Unemployment rates were lower in April than a year earlier in 342 of the 372 US metropolitan areas, according to the latest figures from the Bureau of Labor Statistics. But for some regions, talk of a recovery is more wishful thinking than fact. So which areas continue to struggle? The winners, or losers, according to the BLS, include the Carpet Capital of the World, the home of an Ivy League university and a proud military town. Click through to see which metropolitan area got the top (or bottom) spot.
Located way up in the far right corner of Florida’s panhandle, the Pensacola-Ferry Pass-Brent metropolitan area should be on the rebound. Last year, its important tourist industry waited anxiously to see if tourists would return to its beaches after all the publicity from the BP oil spill. They did, in droves, and the spring and summer seasons were off to a strong start. But since then, the rebound has lagged. The metro area is comprised of Escambia and Santa Rosa counties, with Pensacola designated for the principal city for the region.

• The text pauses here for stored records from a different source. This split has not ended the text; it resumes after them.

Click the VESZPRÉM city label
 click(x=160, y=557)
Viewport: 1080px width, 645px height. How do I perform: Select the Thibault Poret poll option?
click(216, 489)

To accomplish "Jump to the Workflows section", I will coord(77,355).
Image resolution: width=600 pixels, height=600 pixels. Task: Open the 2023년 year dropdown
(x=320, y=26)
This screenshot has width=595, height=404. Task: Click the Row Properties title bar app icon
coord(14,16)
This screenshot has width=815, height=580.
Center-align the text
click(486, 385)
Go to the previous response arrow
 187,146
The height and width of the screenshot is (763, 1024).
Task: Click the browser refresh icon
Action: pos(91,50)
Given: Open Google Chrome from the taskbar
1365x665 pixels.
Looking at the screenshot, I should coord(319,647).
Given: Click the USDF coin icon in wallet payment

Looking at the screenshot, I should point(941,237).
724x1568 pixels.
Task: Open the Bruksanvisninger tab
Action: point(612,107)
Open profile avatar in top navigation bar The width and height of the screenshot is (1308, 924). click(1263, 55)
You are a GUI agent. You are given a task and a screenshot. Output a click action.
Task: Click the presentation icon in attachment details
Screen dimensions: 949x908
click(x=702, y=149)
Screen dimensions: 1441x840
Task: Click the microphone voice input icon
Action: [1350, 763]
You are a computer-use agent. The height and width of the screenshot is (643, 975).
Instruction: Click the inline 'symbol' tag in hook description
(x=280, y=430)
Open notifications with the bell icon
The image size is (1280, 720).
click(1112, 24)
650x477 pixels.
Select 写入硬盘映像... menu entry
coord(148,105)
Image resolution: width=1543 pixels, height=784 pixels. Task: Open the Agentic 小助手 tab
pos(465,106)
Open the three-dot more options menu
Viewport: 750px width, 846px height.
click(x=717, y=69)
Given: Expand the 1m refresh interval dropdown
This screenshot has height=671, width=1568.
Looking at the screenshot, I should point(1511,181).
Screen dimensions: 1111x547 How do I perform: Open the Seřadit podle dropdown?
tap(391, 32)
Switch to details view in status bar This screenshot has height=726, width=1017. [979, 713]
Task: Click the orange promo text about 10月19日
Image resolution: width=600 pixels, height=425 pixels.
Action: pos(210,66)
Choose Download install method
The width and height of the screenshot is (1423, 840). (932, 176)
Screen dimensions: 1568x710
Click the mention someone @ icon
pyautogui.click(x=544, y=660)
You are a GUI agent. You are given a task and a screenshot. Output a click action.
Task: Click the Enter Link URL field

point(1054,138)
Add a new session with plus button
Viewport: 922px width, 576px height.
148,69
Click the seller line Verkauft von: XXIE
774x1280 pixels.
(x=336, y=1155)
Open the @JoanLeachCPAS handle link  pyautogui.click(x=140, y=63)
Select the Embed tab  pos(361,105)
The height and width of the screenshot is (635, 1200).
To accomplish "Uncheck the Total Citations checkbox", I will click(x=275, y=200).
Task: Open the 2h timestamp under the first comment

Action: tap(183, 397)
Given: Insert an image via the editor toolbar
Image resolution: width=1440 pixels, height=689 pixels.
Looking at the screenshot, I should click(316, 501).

Tourism is a big industry in the region, but since then its recovery has lagged. Sure, its unemployment rate fell by more than a percentage point from April 2011 to April 2012, but Florida’s overall average has fallen nearly 2 percent and is quickly catching up with Pensacola: 8.3 percent statewide vs. 7.9 percent for the metro. Moreover, a large part of that improvement was because of a fall in Pensacola’s labor force. While two in three metro areas in the United States saw the number of jobs increase, the number of jobs in greater Pensacola actually decreased – down 4,600, a 2.8 percent decrease in employment. This makes the region No. 10 in job loss among metros with a population of at least 100,000 inhabitants.